AIM OF THE TASK >> Your answer should consist only of the lines below from the one with "This screenshot has width=1280, height=800." through the one with "Task: Click the statement date heading line", copied exactly.

MATERIAL PROVIDED >>
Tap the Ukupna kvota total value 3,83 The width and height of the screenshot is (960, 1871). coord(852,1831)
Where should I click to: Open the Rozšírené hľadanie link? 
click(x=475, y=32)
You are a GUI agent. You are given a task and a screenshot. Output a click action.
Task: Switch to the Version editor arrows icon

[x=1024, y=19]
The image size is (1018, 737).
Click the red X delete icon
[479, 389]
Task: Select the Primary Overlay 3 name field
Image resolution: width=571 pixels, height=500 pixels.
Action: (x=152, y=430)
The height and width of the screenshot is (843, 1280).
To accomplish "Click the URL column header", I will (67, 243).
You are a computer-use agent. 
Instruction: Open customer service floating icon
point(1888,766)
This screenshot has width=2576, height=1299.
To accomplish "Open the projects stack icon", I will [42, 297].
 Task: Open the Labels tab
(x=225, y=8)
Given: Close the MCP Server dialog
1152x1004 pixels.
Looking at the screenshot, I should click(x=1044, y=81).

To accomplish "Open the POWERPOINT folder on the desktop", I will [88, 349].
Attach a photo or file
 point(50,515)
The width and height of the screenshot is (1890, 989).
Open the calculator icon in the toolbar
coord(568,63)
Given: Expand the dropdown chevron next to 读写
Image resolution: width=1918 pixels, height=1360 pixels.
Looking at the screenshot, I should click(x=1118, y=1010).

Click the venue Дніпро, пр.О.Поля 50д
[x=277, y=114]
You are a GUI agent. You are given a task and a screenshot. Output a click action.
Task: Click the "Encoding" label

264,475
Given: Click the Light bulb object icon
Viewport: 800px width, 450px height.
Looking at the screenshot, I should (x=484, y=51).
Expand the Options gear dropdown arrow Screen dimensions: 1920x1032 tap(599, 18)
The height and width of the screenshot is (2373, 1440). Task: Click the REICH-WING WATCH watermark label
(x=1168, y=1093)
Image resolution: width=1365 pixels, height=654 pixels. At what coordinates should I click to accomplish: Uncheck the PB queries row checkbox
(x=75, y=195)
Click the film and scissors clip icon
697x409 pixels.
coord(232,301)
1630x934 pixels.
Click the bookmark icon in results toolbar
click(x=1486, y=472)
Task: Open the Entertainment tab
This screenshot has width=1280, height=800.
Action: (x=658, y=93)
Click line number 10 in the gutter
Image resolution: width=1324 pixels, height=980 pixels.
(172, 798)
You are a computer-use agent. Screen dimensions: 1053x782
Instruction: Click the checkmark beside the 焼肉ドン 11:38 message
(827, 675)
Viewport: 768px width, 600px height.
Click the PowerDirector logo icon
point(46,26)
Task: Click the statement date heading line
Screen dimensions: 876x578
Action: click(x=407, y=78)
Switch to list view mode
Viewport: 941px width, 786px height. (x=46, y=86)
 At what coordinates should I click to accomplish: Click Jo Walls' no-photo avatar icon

ANSWER TO THIS PROBLEM >>
This screenshot has width=1280, height=800.
Action: (x=658, y=93)
Click line number 10 in the gutter
Image resolution: width=1324 pixels, height=980 pixels.
(172, 798)
You are a computer-use agent. Screen dimensions: 1053x782
Instruction: Click the checkmark beside the 焼肉ドン 11:38 message
(827, 675)
Viewport: 768px width, 600px height.
Click the PowerDirector logo icon
point(46,26)
Task: Click the statement date heading line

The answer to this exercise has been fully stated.